## Gauge Theory and Representation Theory, Day I

So today was the first day of Gauge Theory and Representation Theory. I had a bit of irritation getting there (late train combined with the locals telling me that the Institute was in the opposite direction, causing me to meander about Princeton for about an hour before I found it) but I did eventually manage to make it. Anyway, on to the talks (though I admit to understanding virtually nothing of them…hopefully I’ll do better tomorrow.)

The first talk was Alexander Beilinson from U. Chicago. This one I understood very little of, especially in the motivation, but he did define things called factorization lines over complex curves with a line bundle, which seemed to me to have the purpose of being able to be factored into a tensor product over open covers. He concluded by stating that two groupoids are equivalent, though I didn’t quite catch how he defined them.

More interesting to me was Dennis Gaitsgory of Harvard. He ignored local geometric Langlands, which his talk title contained, and focused on localization of Kac-Moody modules.

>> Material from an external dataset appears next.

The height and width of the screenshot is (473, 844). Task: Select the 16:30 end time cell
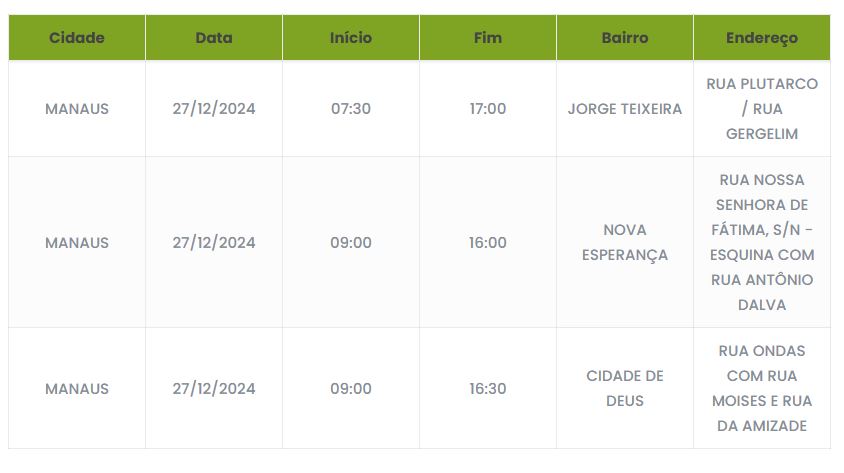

Now, I don’t know what those are either (sensing a pattern?) but as a result of his talk, I did learn what $D$-modules are. Let $V$ be an affine variety, it has coordinate ring $k[x_1,\ldots,x_n]/I$ for some ideal $I$. Then, take the module of linear differential operators with coefficients in the coordinate ring. This is an instance of a $D$-module. More generally, you can sheafify this whole construction, and for a variety $X$, you get a category of $D$-modules. This is definitely something I need to learn more about, as is what he did next: he took the derived category of the category of $D$-modules. This is where he lost me, but it has pointed me in the direction of some new things to learn (and post about as I do).

Third for the day was Imperial College’s Richard Thomas. I don’t remember the names, but he was working on things that connect Gromov-Witten Theory to GV Theory and MNOP Theory. The thread connecting them is counting curves in Calabi-Yau Threefolds and obtaining a set of numbers that both determines and is determined by the Gromov-Witten invariants.

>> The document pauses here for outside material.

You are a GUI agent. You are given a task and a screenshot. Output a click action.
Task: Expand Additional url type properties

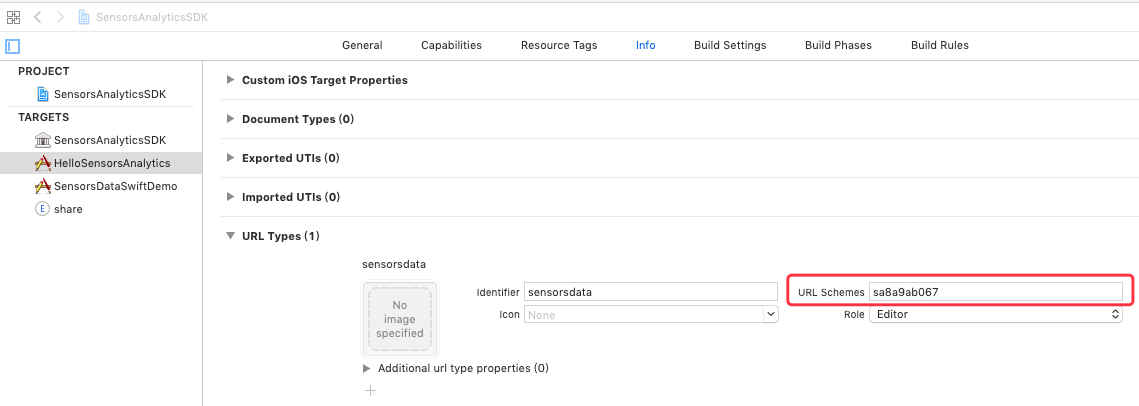tap(367, 368)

Finally came Gregory Moore from Rutgers. His was the only really physics based talk today, and he talked about BPS (I don’t remember what the names are) wall crossing, which is closely related to what Richard Thomas was talking about, and connecting it to physics problems. Well, at least to supergravity, string theory (mostly Type IIA) and the like. I didn’t follow much of it, though.

That was all for the first day, I’ll post again tomorrow.